■ **Task details**:
Below are entries. Copy exactly the lines running from the line that holds "Open the Status column filter dropdown" to the line that holds "Click the green 16.6 pips total profit", with both ends included.
─── Extracted material ───
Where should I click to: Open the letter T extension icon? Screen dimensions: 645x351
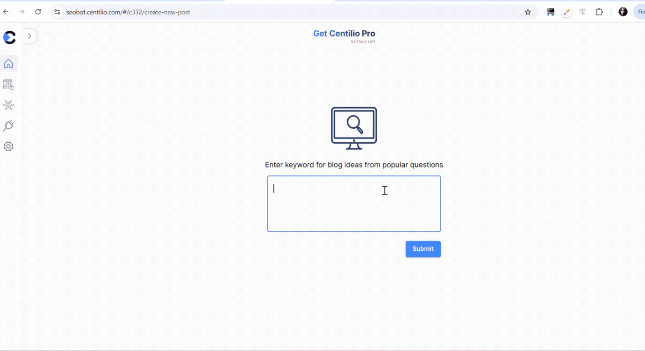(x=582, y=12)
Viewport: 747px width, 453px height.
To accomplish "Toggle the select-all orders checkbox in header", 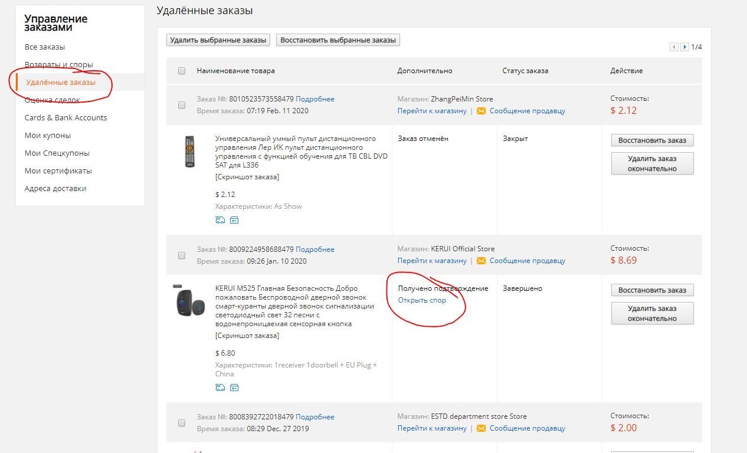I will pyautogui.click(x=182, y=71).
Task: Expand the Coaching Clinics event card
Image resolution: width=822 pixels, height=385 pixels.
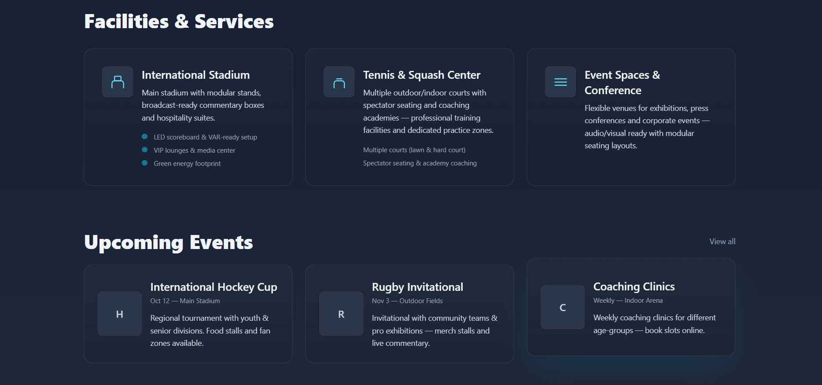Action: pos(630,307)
───
─── Extracted material ───
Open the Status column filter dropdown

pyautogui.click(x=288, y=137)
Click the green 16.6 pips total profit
───
─── Extracted material ───
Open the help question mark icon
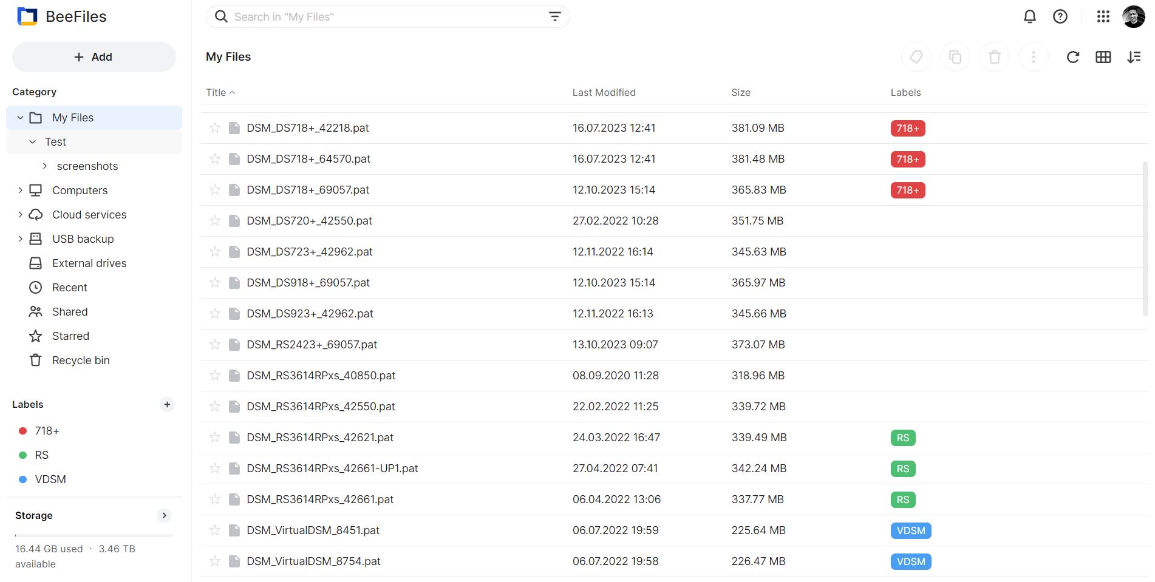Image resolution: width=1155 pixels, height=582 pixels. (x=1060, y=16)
───
■ **Result below**:
Open the Status column filter dropdown

pyautogui.click(x=288, y=137)
Click the green 16.6 pips total profit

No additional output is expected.